Poster for the documentary One to One: John & Yoko

Poster for the documentary One to One: John & Yoko

We reached far and wide across the US to gather in all types of TV broadcasts from the era. This meant talking to all the major news outlets but also tracking down the owners of entertainment shows and commercials to help us convey the culture of the time. We also discovered a wealth of material held by universities across the US to which individuals and local news stations have donated their archives. 

Another seam of audiovisual history that we explored for this project was guerrilla television. Created by early adopters of portable video recording equipment, these, often young, pioneers sought to record views and actions that went against the society mainstream. Just the kind of thing that two self-proclaimed radical artists would be into while Nixon vied to win another term as US president against a backdrop of the initial reporting of Watergate and growing public disgust at the war in Vietnam.

This film covers a very precise time in John and Yoko’s lives so due to the fact that many archive suppliers could only date much of their material to the general “1970s” period, we undertook additional research to trace exactly when in that decade footage had been recorded. 

When working in archive production, you accept that your efforts (however considerable) can appear as only a small slice of the finished product.
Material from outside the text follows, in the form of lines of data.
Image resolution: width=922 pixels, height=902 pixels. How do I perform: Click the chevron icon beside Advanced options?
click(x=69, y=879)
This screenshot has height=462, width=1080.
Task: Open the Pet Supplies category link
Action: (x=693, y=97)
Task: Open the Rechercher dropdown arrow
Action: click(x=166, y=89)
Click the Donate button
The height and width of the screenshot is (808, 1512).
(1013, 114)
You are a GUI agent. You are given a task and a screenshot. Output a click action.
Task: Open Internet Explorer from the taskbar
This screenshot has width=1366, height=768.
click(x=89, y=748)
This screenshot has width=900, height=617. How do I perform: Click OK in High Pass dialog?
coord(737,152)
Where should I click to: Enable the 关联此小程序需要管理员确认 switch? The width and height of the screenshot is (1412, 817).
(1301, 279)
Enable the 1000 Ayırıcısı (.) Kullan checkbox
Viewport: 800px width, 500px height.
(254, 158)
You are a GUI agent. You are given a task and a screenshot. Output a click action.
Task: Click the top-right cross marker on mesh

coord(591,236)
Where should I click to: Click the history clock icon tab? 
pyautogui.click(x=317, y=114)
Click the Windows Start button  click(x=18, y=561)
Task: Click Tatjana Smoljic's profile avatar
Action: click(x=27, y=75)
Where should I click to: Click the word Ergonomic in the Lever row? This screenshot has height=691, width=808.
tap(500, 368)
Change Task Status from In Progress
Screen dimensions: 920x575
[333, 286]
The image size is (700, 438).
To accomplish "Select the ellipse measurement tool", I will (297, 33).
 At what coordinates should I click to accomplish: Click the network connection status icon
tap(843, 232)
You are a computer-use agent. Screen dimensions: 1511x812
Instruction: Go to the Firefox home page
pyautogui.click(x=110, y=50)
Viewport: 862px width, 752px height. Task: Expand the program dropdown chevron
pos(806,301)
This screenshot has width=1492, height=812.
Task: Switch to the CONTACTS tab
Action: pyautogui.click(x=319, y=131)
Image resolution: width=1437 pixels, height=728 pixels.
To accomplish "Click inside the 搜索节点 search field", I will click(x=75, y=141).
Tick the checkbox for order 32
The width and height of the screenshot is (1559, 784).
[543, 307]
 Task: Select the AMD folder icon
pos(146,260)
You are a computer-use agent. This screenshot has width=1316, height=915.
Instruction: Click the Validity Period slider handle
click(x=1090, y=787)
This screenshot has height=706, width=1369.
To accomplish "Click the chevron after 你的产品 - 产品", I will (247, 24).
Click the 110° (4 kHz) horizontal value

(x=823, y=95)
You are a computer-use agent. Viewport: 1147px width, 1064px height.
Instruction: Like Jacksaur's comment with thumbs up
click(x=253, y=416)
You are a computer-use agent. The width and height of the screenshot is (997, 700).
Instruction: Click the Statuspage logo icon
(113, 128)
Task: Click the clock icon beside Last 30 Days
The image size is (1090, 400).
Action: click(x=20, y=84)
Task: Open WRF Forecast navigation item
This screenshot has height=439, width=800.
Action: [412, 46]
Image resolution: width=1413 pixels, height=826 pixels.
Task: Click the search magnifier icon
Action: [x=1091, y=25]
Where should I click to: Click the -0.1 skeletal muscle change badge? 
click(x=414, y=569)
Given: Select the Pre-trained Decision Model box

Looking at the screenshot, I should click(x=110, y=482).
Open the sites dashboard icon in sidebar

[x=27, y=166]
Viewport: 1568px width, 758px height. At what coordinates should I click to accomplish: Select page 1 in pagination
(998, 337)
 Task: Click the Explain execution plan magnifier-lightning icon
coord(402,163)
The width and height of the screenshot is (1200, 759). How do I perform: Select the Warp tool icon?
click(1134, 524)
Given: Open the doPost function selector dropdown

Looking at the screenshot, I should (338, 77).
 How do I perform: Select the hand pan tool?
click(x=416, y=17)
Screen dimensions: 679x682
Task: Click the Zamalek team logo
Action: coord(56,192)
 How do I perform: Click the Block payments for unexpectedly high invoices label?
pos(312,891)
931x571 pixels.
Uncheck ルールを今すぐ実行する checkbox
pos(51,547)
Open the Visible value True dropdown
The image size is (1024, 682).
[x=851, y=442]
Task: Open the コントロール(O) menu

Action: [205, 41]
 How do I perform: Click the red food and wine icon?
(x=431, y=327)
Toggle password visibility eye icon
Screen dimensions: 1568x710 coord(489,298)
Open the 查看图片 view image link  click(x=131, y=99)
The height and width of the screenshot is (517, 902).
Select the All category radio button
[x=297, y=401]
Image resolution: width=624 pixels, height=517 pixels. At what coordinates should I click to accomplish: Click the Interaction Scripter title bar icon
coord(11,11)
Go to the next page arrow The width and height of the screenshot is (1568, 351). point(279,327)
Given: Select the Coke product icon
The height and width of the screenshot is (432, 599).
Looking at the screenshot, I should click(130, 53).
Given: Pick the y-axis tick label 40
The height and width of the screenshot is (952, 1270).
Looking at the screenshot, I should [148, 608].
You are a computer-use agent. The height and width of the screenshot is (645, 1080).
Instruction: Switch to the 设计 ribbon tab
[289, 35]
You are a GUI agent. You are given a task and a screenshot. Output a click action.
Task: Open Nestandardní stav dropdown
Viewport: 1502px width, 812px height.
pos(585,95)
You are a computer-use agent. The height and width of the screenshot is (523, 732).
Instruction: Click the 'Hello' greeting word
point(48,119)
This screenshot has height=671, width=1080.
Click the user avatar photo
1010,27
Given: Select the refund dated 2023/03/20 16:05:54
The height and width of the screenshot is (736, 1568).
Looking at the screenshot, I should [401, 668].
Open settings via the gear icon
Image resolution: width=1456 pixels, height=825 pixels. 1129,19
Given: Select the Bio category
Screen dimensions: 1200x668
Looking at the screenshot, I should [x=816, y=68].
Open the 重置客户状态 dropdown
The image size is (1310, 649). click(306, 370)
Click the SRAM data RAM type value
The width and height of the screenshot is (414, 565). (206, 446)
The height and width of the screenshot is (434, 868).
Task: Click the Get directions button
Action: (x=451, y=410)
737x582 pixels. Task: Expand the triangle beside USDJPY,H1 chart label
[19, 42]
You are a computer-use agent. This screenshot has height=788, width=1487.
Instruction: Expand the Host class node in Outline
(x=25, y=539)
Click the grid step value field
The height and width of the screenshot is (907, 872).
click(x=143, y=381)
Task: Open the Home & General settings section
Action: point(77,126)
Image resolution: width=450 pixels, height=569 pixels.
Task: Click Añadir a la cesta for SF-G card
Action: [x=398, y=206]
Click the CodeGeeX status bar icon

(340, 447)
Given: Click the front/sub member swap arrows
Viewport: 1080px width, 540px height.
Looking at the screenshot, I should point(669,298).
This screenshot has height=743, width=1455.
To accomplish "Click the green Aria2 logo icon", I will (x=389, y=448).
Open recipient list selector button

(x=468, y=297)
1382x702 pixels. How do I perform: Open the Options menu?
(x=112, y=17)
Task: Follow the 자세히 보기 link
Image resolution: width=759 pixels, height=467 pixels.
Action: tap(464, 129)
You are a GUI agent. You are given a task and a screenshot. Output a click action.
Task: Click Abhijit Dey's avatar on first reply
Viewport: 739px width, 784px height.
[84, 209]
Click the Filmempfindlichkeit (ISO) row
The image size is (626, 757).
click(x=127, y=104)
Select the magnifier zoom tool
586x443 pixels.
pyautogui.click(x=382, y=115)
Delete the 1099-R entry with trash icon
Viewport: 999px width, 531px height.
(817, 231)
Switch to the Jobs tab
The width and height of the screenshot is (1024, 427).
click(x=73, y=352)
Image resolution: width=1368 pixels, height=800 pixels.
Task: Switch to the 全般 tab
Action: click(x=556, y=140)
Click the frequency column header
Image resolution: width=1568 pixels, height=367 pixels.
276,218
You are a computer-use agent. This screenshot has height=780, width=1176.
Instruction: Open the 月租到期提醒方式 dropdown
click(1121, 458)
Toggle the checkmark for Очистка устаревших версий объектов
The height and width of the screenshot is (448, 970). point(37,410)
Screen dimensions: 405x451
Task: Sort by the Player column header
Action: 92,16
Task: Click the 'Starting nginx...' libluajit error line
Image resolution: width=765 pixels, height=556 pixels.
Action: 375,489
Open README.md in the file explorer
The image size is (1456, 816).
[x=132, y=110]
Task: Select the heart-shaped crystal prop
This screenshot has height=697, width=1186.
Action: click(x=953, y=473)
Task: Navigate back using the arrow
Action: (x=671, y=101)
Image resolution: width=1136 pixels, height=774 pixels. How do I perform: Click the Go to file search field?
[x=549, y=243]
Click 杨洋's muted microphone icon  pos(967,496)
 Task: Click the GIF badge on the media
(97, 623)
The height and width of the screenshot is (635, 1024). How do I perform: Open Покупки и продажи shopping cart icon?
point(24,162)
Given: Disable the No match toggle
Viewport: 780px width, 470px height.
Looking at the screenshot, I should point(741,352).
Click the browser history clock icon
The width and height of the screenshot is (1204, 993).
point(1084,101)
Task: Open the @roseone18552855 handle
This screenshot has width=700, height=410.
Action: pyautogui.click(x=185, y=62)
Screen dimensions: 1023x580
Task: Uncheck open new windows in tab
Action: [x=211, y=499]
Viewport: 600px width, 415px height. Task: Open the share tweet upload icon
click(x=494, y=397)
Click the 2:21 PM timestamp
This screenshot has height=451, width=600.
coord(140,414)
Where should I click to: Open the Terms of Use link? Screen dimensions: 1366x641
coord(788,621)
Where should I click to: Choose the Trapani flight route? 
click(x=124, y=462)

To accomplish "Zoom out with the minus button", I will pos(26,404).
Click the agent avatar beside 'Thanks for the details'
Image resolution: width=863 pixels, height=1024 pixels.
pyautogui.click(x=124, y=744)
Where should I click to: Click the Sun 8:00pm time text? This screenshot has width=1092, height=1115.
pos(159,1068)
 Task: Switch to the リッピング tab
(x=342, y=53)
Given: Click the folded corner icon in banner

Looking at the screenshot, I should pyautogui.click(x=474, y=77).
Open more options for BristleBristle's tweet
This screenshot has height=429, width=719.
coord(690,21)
This isn’t the case for One to One: John & Yoko where the archive is the entire film (well, almost). It is, of course, never a single-handed achievement and we would like to congratulate Rosemary Rotundi for her research for the film and Simon Hilton for his management of the Lennon estate’s archive. In addition to Kevin and Sam, the production team were a pleasure to work with and those with whom Shanakee worked most closely are listed below.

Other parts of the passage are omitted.